The internet is a wondrous place, but also full of things children shouldn't see.
Before age 8, we didn't allow our child any internet access without direct supervision. They had a phone that was programmed to allow phone calls to 4 numbers only and provided tracking of their location.
At age 8, we provided while-list access to specific, educational, parts of the internet only. This was through /etc/hosts file setup - no DNS was allowed. The school and I had many disagreements over what was allowed.
At age 11, we used simple DNS filters to block sexual and violent content. Around age 13, I had to setup a proxy server at home that had DNS with these filters and make all devices inside our network use it if they wanted to access the internet at all. This setup is beyond most parents, but it is how the large corporations protect their workers. No direct internet access for any workstation. We still block nearly all social media and cloudy services at the network layer to prevent data leakage. Most of the blocking happens in the DNS server. Use a Pi-Hole if you are interested in more detailed content blocking https://en.wikipedia.org/wiki/Pi-hole There are free and paid services like from OpenDNS https://en.wikipedia.org/wiki/OpenDNS.

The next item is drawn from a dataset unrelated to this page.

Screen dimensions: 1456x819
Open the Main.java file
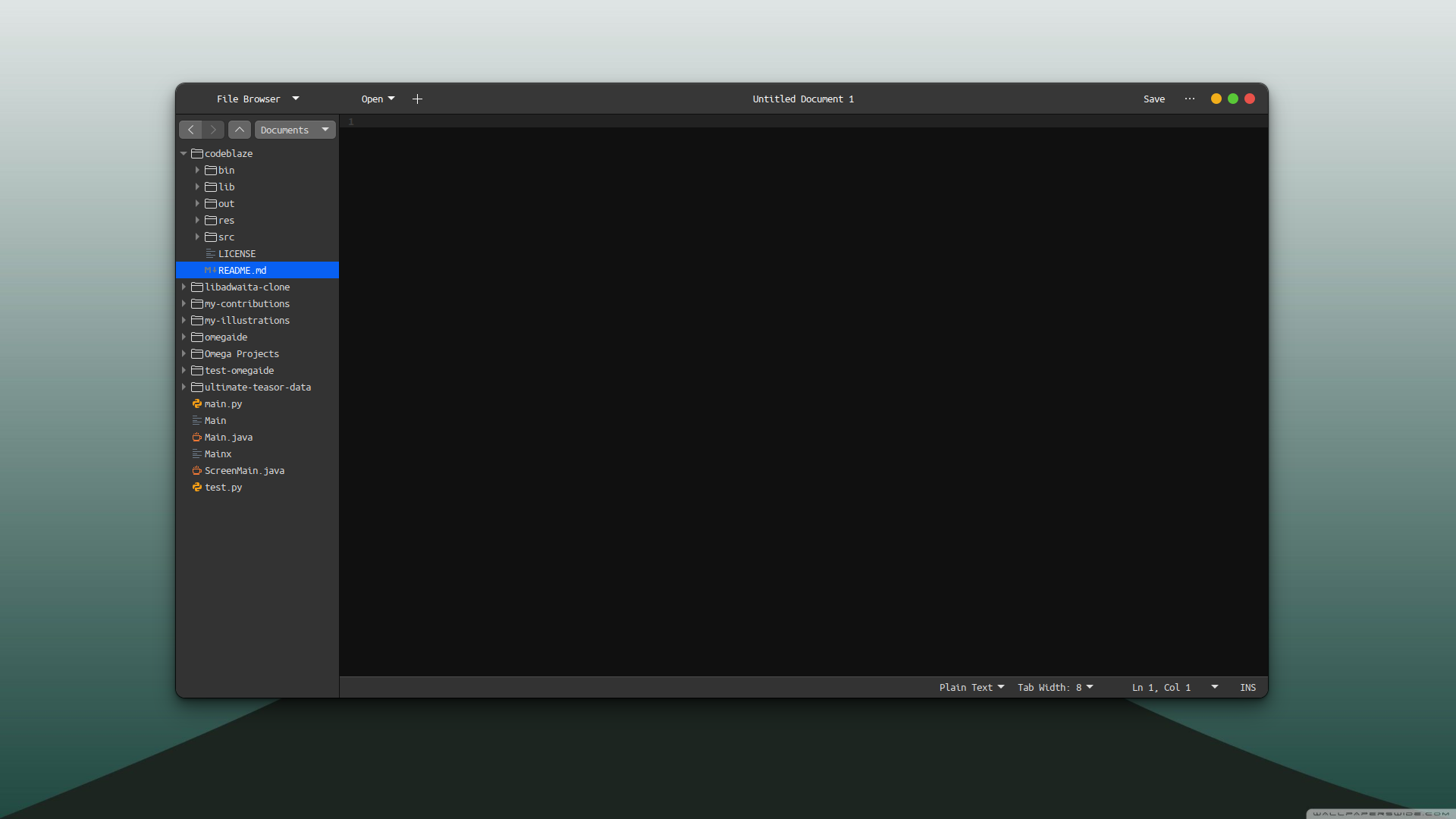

When our daughter couldn't stand it anymore, we allowed her to save her money and buy a flip phone. Because she wasn't an adult, she couldn't sign a contract and was stuck on monthly pre-paid service. A few months, she lost service because she forgot to pay or didn't have money to cover it. Best to learn that lesson before heading off to college, right? She also learned that different levels of service cost differently and that paying for a year, in advance was cheaper - about 50% cheaper - than paying monthly. All good lessons. After a few years, that flip phone died and she really wanted an iPhone. I told her "good luck". She bought a used iPhone, then couldn't afford any cell plan for a few months. That was hard to watch, but extremely educational. She learned that it was possible to use the phone with just wifi for many tasks and if you were careful, even navigation worked, though her phone was really slow and wasn't using true GPS from satellites.
Anyway, she uses social networks over the cell connection, not our internet. That makes it clear we don't approve.